On the topic of safety, 81.3 per cent said they feel the safety in their neighbourhoods is good or very good, up from 75 per cent in 2009.
One of the largest swings in attitude came from questions asking about whether the Town of Creston is doing a good job in the area of customer service and communication. In 2009, only 43 per cent agreed or strongly agreed. The percentage increased to 61 per cent in the 2013 survey.
“I think this is a good reflection of the hard work we have put into communicating with residents, with things like the mayor’s coffee chats,” Coun. Scott Veitch said.
Firefighting services got the highest satisfaction rating among municipal services and facilities. Recreational and fitness opportunities were given a good or very good rating by 88.6 per cent of respondents.
If there was a cautionary message from those responding to the survey, it was on the subject of property taxation. Two-thirds said they preferred to maintain current property tax levels even if it means reducing levels of municipal services.
“It is always good to see that people are generally satisfied with their local government,” Mayor Ron Toyota said. “But this information is also a valuable tool when we are creating budgets, policies and strategic plans. It helps us set our priorities.”
•A request from the Ingham Arts and Culture Centre Society for a break on property taxes was referred to a future committee of the whole meeting.
In 2013 the society was not granted a reduction or exemption after council set a cap on the total property tax exemptions it would approve. The society was told at the time that it was not granted an exemption because it was not operational.
A renewed request includes information about activities that benefit the public, and an explanation that the parking lot south of the building is used by the general public and local businesses.
An addition to the town’s permissive tax exemption policy in 2013 says, “Council will now consider applications for permissive tax exemptions every three years and only advertise and accept new applications for consideration for in-between years if cap room exists or becomes available.”
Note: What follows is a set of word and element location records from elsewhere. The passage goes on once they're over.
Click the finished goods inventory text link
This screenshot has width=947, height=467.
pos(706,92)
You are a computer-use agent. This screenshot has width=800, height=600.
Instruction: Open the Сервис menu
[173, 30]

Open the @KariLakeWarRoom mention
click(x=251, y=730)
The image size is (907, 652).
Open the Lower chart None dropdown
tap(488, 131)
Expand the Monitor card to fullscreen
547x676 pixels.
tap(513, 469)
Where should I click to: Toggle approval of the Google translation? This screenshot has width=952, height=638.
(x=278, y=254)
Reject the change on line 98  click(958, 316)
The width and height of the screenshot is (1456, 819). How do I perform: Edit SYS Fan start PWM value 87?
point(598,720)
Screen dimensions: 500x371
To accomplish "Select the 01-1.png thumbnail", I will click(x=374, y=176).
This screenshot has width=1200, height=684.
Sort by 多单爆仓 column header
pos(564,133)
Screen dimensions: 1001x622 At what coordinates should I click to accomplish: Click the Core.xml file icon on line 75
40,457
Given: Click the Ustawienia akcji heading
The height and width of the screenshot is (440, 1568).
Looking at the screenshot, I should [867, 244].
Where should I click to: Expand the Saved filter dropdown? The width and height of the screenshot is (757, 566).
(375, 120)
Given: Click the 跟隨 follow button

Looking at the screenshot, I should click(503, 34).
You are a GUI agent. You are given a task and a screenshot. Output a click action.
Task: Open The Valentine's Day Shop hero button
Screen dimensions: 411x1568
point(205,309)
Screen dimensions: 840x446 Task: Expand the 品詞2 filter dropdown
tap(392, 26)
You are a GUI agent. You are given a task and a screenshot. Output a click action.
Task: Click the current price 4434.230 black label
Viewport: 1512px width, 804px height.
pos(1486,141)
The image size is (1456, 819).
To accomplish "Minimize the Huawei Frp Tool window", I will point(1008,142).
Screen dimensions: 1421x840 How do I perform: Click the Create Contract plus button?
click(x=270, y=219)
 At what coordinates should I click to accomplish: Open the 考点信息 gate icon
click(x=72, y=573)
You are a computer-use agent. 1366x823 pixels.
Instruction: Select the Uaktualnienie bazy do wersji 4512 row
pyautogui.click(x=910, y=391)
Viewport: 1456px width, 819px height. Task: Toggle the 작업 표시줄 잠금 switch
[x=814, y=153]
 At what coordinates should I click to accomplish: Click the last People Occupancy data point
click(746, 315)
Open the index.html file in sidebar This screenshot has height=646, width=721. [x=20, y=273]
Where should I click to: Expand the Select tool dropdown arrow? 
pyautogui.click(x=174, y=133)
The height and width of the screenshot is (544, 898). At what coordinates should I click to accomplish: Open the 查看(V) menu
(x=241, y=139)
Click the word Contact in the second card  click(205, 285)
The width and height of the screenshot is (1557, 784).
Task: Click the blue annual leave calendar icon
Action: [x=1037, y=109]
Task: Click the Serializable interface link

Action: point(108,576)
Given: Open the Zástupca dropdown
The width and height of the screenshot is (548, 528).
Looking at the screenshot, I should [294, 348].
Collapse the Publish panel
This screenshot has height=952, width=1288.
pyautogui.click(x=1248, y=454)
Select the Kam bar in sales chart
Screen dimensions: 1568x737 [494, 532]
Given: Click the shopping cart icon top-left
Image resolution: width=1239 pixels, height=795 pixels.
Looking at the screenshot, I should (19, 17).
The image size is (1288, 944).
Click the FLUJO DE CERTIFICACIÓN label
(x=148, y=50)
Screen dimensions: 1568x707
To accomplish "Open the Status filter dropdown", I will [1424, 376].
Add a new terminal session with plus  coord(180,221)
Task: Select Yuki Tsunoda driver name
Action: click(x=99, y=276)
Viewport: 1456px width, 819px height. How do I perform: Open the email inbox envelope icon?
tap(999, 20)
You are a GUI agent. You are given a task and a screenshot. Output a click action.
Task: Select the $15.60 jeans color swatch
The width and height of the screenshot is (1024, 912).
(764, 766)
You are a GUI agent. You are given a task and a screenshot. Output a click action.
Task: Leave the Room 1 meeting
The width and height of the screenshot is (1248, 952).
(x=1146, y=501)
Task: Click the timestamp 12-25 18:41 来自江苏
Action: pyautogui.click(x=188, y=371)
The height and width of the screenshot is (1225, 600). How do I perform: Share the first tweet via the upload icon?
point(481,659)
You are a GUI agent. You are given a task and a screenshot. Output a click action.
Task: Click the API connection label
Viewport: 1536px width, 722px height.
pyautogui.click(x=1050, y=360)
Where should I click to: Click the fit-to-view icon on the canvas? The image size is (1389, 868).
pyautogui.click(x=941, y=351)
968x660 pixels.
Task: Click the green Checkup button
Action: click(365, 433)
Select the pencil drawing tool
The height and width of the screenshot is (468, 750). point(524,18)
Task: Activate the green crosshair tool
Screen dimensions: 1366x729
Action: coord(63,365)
•Toyota said that he had received about 80 messages regarding the recent broadleaf herbicide sprayed on Burns, Centennial and Millennium Parks. The issue was referred to a future committee of the whole meeting, to which Karolyn Whitford, who organized a petition against the spraying, and others will be invited.
•A town duffle bag will be donated to the Creston Valley Rotary Club for its annual Drive Fore Rotary golf tournament.
•Discussions with the Creston Rotary Club will continue with staff regarding the club’s proposal to create a one-year pilot project that would place a piano in the Canyon Street Walkthrough. The piano would be available for anyone to play and is intended to add interest to pedestrians in the downtown core.
•A town jacket will be donated to the Creston Wave Swim Club for its swim meet raffle.
•Council said thanks, but no thanks, to an invitation from the Ministry of State for Tourism and Small Business to compete for the 2014 Open for Business Award.
“These awards are valuable,” town manager Lou Varela said, “but the application process does take staff time away from what we already have scheduled.”
•A letter of support for Telus will be sent to the CRTC, which is considering ordering Telus to share its fibre-optic installations with competitors.
•Council authorized the signing of an agreement that will extend fire protection services to the Arrow Creek area, and define an automatic aid agreement between the town and Regional District of Central Kootenay for areas A, B and C. The contract must be approved by the RDCK before it becomes official.
“This is a really big win for this community to extend fire protection to a larger area,” Varela said.